The IFT was reduced to around 0.1 mN/m from 27 mN/m of the case of water. Furthermore, it was observed that by stirring and mixing 0.5-2 wt% of S-MS solution including 0.1-10 wt% of NaCl and the oil, micro-emulsion consisting water droplets (0.5-50 μm) in oil were was generated and stable up to three weeks.
Based on these results, it is concluded that S-MS solution also can be used as an alkaline chemical for EOR.

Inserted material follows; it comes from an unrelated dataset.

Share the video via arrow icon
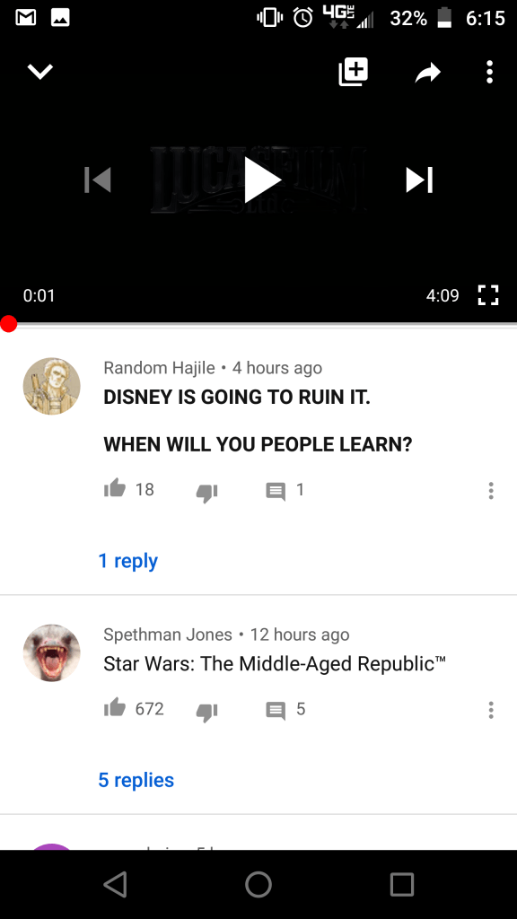517x919 pixels. [428, 73]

Secondly, the coreflooding test was carried out using the heterogeneous core combining two Berea sandstone cores with different permeability. In the test, the water flooding by injecting saline water (2 wt%
NaCl) at 0.1mL/min into the core saturated with oil (JLO) was pre-conducted until no oil recovery when oil recover factor (RF) became a constant value (57% in this test). Next, 0.5 pore-volume(PV) of 1 wt% S-MS solution was injected at 0.1 mL/min as the alkaline flooding that recovered with increasing 3.3% in RF. Then 0.3 PV of 5wt% of S-MS solution was injected at the same flow rate with increasing 2.4% in RF, then CO2
gas was injected at 2.0 MPa by closing the down-stream valve. After the injections, the core was shut-in to form in-situ gel for 2 days. During the shut-in, the core pressure decreased to 1.6 MPa from 2.0 MPa due to CO2 gas dissolution and forming the gel. Meanwhile the pH, pressure drop in the core, volumes of micro-emulsion and water-solution in the produced fluids were monitored during the core flooding test to investigate fluids flow-properties in the core. When 2 PV water was injected at 0.1mL/min after forming SC-gel, RF increased 9 % with increasing the pressure drop 1.5 times (apparent permeability decreased to 67%) by forming the in-situ SC-gel in the core. It was concluded that the blocking operation by forming in-situ SC-gel by injecting S-MS solution and CO2 gas was effective for the heterogeneous oil reservoir after water and alkaline floodings.
Chapter 5 is a summary and conclusion of major findings of present research including the research interest for the future study.